Erik Schmidt

Medal record

Sailing

Representing Brazil

Pan American Games

= Erik Schmidt (sailor) =

Brazilian sailor

Erik Oluf Preben Schmidt (born 30 April 1939 in Rio de Janeiro) is a Brazilian sailor who competed in the Summer Olympic Games, the Pan American Games, the Snipe World Championships, the Star World Championships and the Lightning World Championships.

He is the son of Preben Tage Axel Schmidt (born in 1898 in Frederiksberg, Denmark) and Helene Margrete Jelinski (born in Lyck, East Prussia) and brother of Ingrid, Margrete and Axel Schmidt, also competitive Brazilian sailors. Ingrid is the mother of Torben Grael, Lars Grael, and Axel Grael.

Him and his twin brother Axel Schmidt were known as "the sea twins" after winning 3 Snipe Worlds in a row (1961, 1963 and 1965).
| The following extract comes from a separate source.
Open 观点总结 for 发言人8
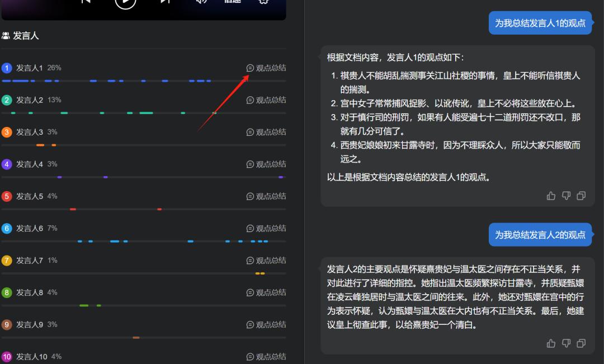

They also won the 1959 Pan American Games and finished 2nd in the 1963 Pan American Games in Lightning and third in the 1961 Lightning World Championships. In the Star class, they were 9th at the 1967 Star World Championships.

==Pan American Games==
Erik Schmidt sailed at 2 different Pan American Games:
- 1st place in Lightning at Chicago 1959.
- 2nd place in Lightning at São Paulo 1963.

==Olympic Games==
Erik Schmidt sailed at 2 different Olympic Games:
- 7th place in Star at Acapulco 1968.
- 6th place in Soling at Munich 1972.